Todo el contexto anterior explica por qué el Siervo de Dios golpease a las puertas del Convento de San Francisco para hacerse sacerdote. Allí transcurrieron sus estudios de seminarista, hasta  llegar a su segundo año  de teología en 1862.

Es de notar que  en 1934 el Papa Gregorio XVI  había nombrado Arzobispo de Bogotá  al joven y destacado sacerdote caucano de 34 años Manuel José Mosquera y Arboleda. Durante la vida episcopal de Monseñor Mosquera  nació, pues, en 1840, el Padre Almansa. Corrían en la política de entonces verdaderos vientos huracanados. Muchos traban de aclimatar en la República, a como diera lugar, los enconados propósitos de la Revolución Francesa. Ello condujo en el año  de 1852 al destierro del gran Arzobispo Mosquera por parte  del Congreso y, posteriormente, la tristísima y cruel persecución de 1862  contra la Iglesia Colombiana por parte, irónicamente, del hermano del Arzobispo Mosquera, presidente y dictador general Tomás Cipriano de Mosquera. Éste, quien exhibía públicamente sus insignias de masón grado 33, era, además, un codicioso de los bienes de la Iglesia, particularmente de los de las comunidades religiosas. En virtud de lo que él dio en llamar la “desamortización de bienes de manos muertas”, suprimió a sangre y fuego las comunidades religiosas en todo el país y se apoderó de sus bienes.

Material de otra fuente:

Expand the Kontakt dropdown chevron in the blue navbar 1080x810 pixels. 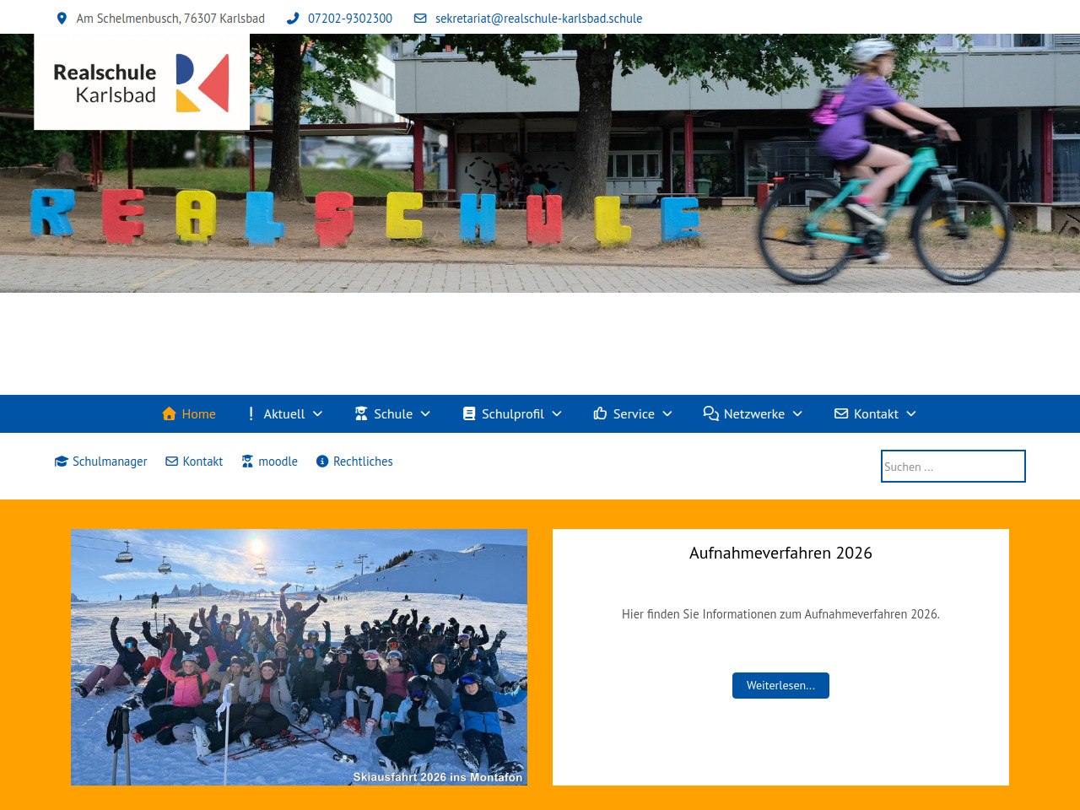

Ante la dolorosa situación anterior, el seminarista Almansa, quien se empeñaba en responder a su llamado sacerdotal, hubo de huir a tierras lejanas, dejando  atrás a su madre, sus hermanas, su comunidad religiosa, su ciudad natal. Con cartas dimisorias del sucesor de Monseñor Mosquera, el Arzobispo Antonio Herrán y Zaldúa, el Siervo de Dios se dirigió a  la entonces lejanísima Pamplona, donde fue recibido y ordenado sacerdote  el 23 de mayo de 1866 por  el nada fácil obispo  Bonifacio Antonio Tozcano. La recepción del sacerdocio fue para  el Siervo de Dios el triunfo más grande de su vida. Había luchado y sufrido por ello denodadamente. De ahí para adelante todo su intento será alcanzar la santidad por el amor a Dios y a su prójimo.

Pasada la persecución, después de haber servido como presbítero desde 1866 hasta 1878 en la ciudad de Bucaramanga, perteneciente a la diócesis de Pamplona,y  con la práctica de una vida santa, atestiguada en forma escrita  por infinidad de feligreses, volvió el Padre Almansa a su ciudad y a su convento  de Bogotá.

Pasados varios años,  a fin de poder remediar la pobreza extrema de su madre y sus hermanas, el Siervo de Dios pidió a sus superiores, con el respeto que lo caracterizaba, la salida de su comunidad franciscana,  para ser recibido, en forma la más caritativa, como sacerdote del clero de la Arquidiócesis  por el Arzobispo de Bogotá, Monseñor Bernardo Herrera Restrepo, quien, desde hacía tiempo apreciaba su excepcional santidad en la práctica de todas las virtudes heroicas.Era el año de 1897. No se retiró, sin embargo, sino después de que el superior de la Orden le concediera el privilegio de seguir usando el hábito franciscano, que llevará hasta su muerte.